In Palestinian contexts, spaces cultivated for persisting despite the state are often based in villages and camps. Um Al-Hiran in the Naqab/Negev region of Israel has long been threatened with destruction (Adalah 2015; S. Bishara and Naamnih 2011), and in fact Israeli authorities finally partially destroyed it in early 2017. For years, though, villagers’ determination to stay on their lands has marked an everyday assertion of independence that required rigging up systems for electricity, roads, and water. In Safuriyya, in the Galilee of Israel, residents continue to farm their lands even though Israel has not allowed them to live on the land of their village since 1948. Farming builds independence from the Israeli market, cultivates a routine connection to land, and grows healthy bodies (Rego 2016). Similarly, and in contrast to Agambenian characterizations of refugee camps as a space of bare life, refugee camps may offer “potential as grounds for new politics” (Feldman 2015, 250), creating collective power that stands outside state authorities, the PA, or UNRWA.

Even during the war in Syria, certain communities have managed to operate as zones of autonomy, creating systems for governance and service provision (Munif 2013; Stephens 2013; Yassin-Kassab and Al-Shami 2016). As the Syrian regime bombs civilians and hospitals, those providing medical care essentially wage a struggle to make life possible in the face of death at the hands of the state (Einsiedel 2016). At a time when about half of Syria’s population has become refugees, doing the basic work to allow Syrians to stay in place maintains the possibility for alternative sovereignties to emerge in the future.

For Palestinians and others popular sovereignty finds its zenith as well as its limit in prisons. Resistance in prison is a matter of collectively asserting the right to determine the most basic matters about food, speech, and representation. As Banu Bargu (2014, 2) writes of Turkish political prisons, such “wards also became the foundations of [hunger strikers’] claim to an alternative sovereignty.” Just as Palestinian villagers make of their isolation and threatened existence a basis for solidarity and cohesion, through their isolation “political captives rebuild their collectivity at the levels of both body and community” (al-Nashif 2004/2005, 54). Through sumud, or steadfastness (Meari 2014), and other forms of prison resistance, prisoners insist on admittedly very limited forms of control over their existence—but given the circumstances of their constraint, this kind of insistence, often performed collectively as during a hunger strike, rejects the legitimacy of the state and demands recognition and reshaping of rules. This kind of resistance has become a model for other forms of resistance, and even for Black–Palestinian solidarity that intermingles Palestinian and Black liberation voices.

The Palestinian case and others in the Middle East help us reconceptualize both sovereignty and popular sovereignty. We must examine how claims about sovereignty can hide the actual ways in which power is exercised. In highlighting fleeting forms of popular sovereignty, are we in danger of romanticizing popular sovereignty in the same way as resistance has been romanticized (Abu-Lughod 1990)? One way to combat this possibility may be to look at sovereignty and popular sovereignty together, over a long term, and with attention paid to fissures and exclusions in popular sovereignty. Another is to interrogate how popular sovereignty can be co-opted by the state in dangerous ways (Winegar 2015). Still, collective forms of power can emerge and contest state power by exposing its limits, even temporarily. Thinking popular sovereignty marks a way of moving beyond individualistic concepts of rights, and of recognizing how politics can change on the ground in important ways, even when political structures do not budge.

ACKNOWLEDGMENTS

I wish to thank Paul Beran and Kēhaulani Kauanui for their excellent suggestions on earlier drafts of this essay. I am also grateful to participants in the Mellon Sawyer Seminar in Comparative Global Humanities and the “Native American and Indigenous Studies, Colonialism, and the University” workshop, both at Tufts University, for providing forums for developing these ideas.

* [WORK INSTRUCTIONS]
In the essay on popular sovereignty, which village's residents keep farming their lands even though Israel has not let them live there since 1948?

* [SUPPLIED DATA]
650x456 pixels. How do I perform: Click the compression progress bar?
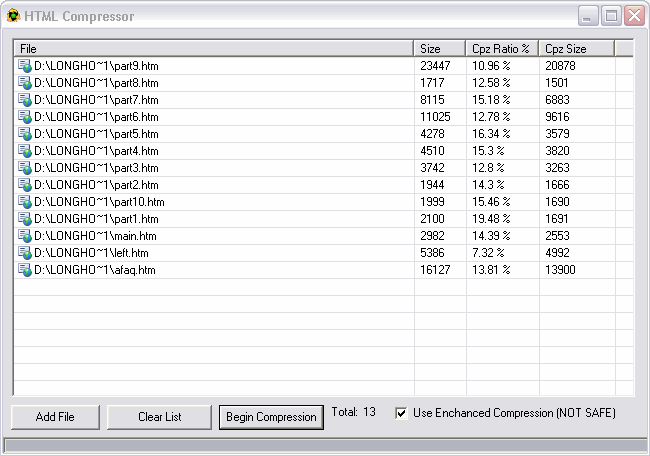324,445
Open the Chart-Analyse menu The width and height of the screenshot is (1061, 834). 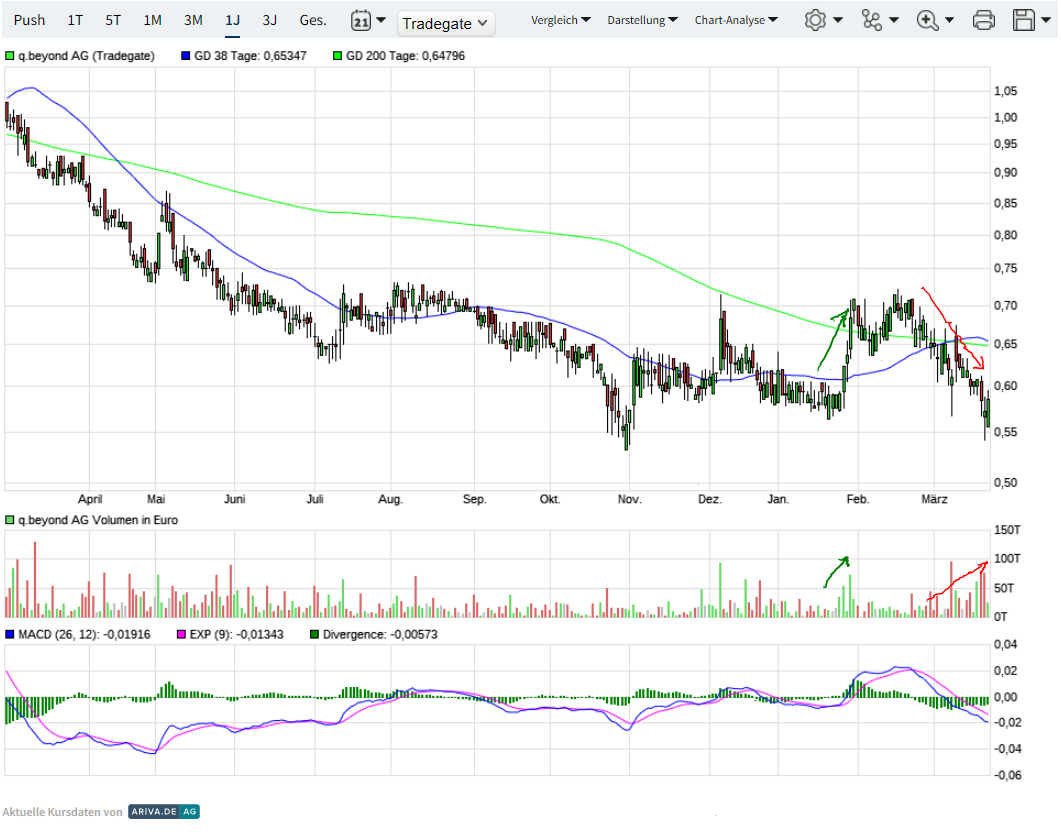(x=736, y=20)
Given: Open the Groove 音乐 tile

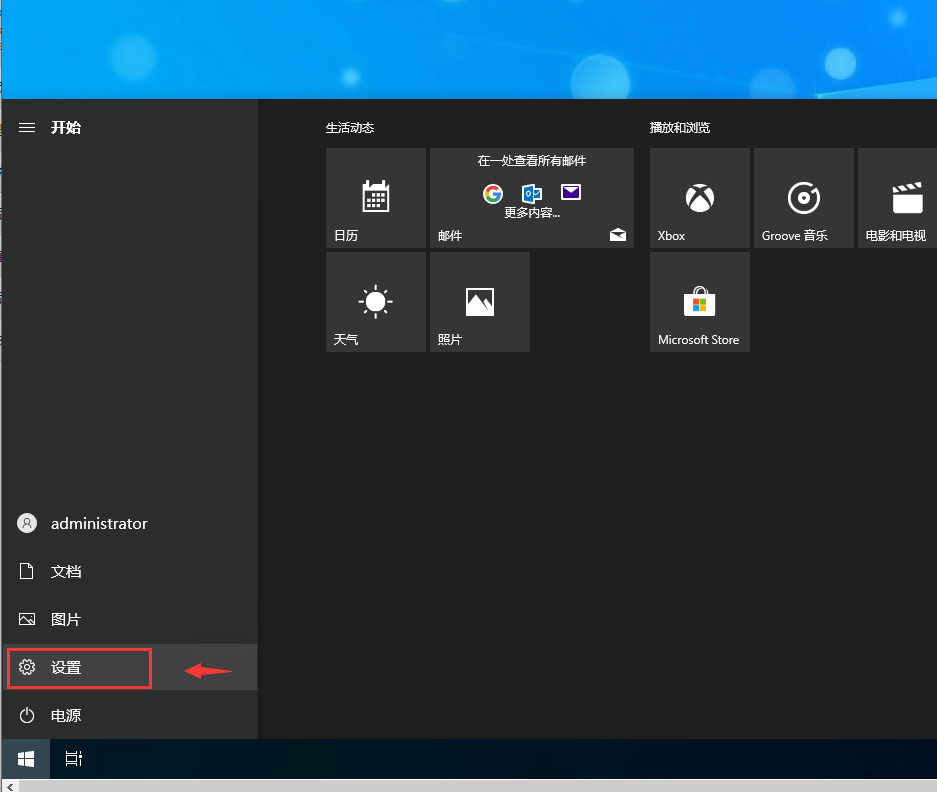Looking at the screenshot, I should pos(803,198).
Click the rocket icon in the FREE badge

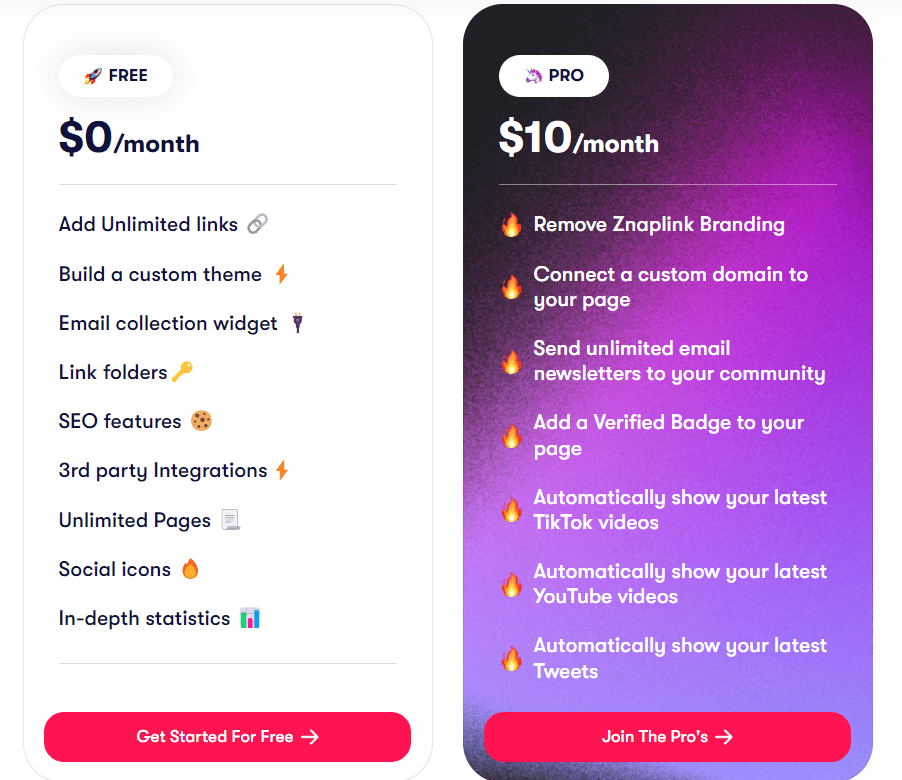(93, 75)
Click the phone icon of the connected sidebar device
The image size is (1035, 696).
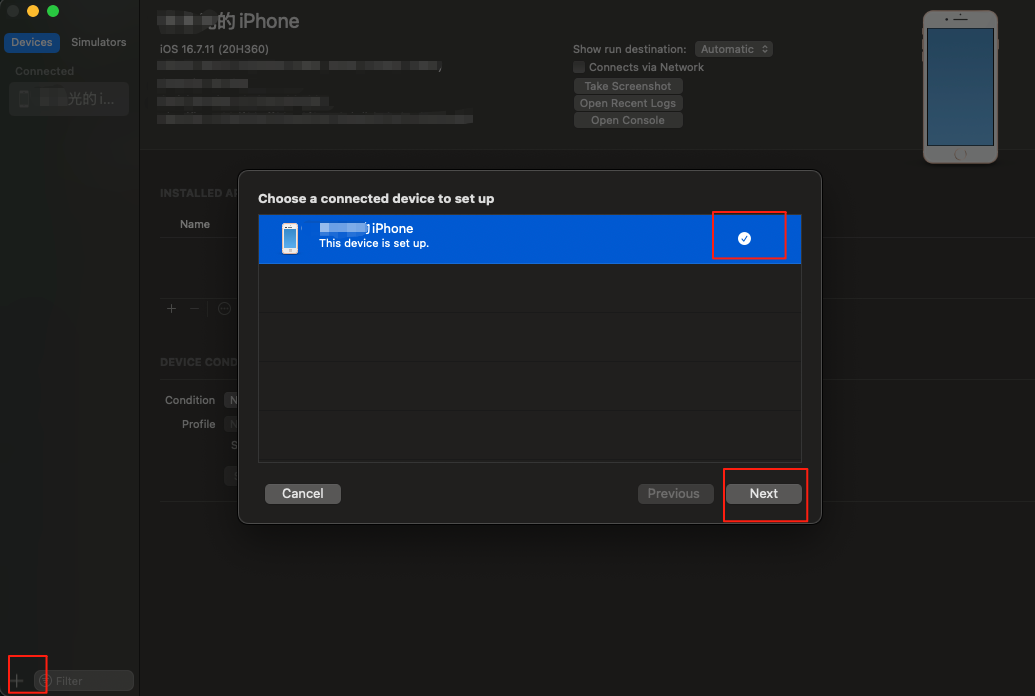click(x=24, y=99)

* * *

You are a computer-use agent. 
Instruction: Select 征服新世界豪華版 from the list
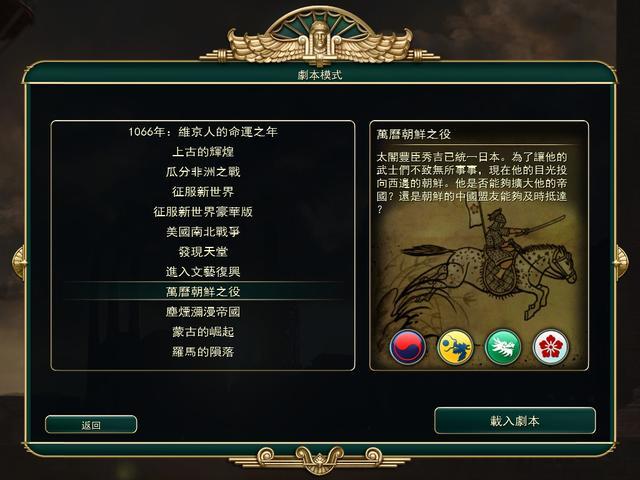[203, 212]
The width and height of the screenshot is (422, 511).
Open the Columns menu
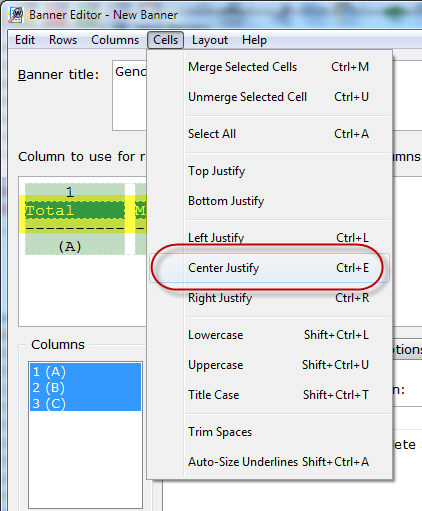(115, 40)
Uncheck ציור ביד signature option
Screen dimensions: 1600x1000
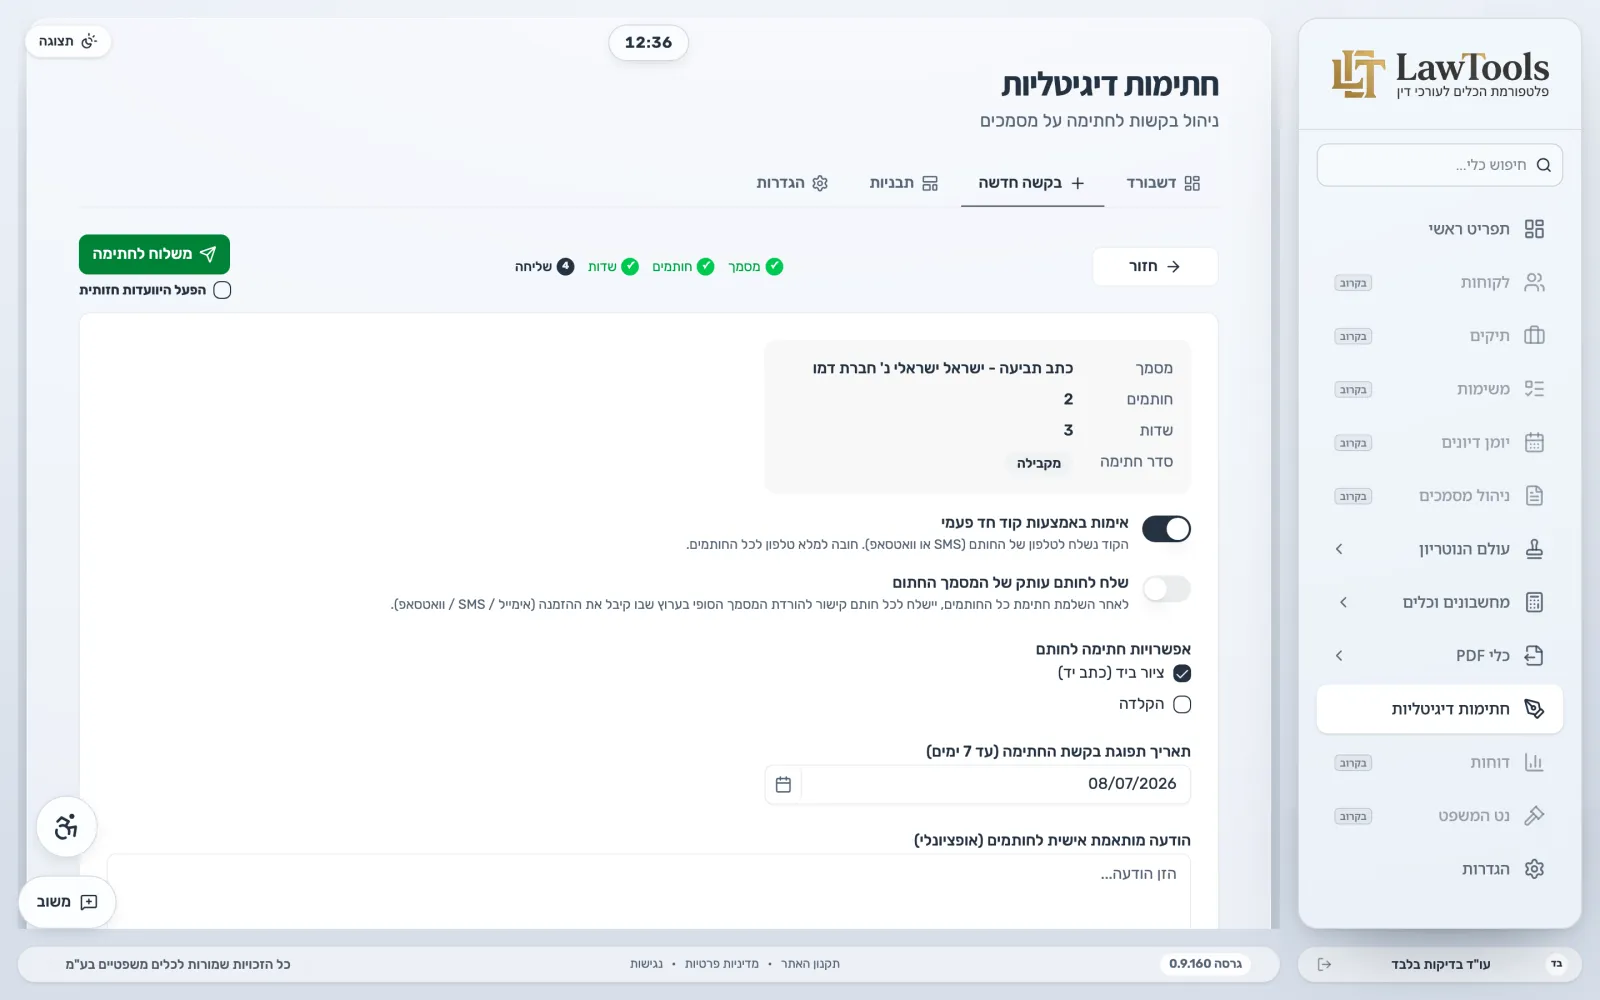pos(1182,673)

* * *

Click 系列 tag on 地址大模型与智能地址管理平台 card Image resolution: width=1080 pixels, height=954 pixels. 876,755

* [TASK RESULT]
The residents of Safuriyya, in the Galilee of Israel, keep farming their lands.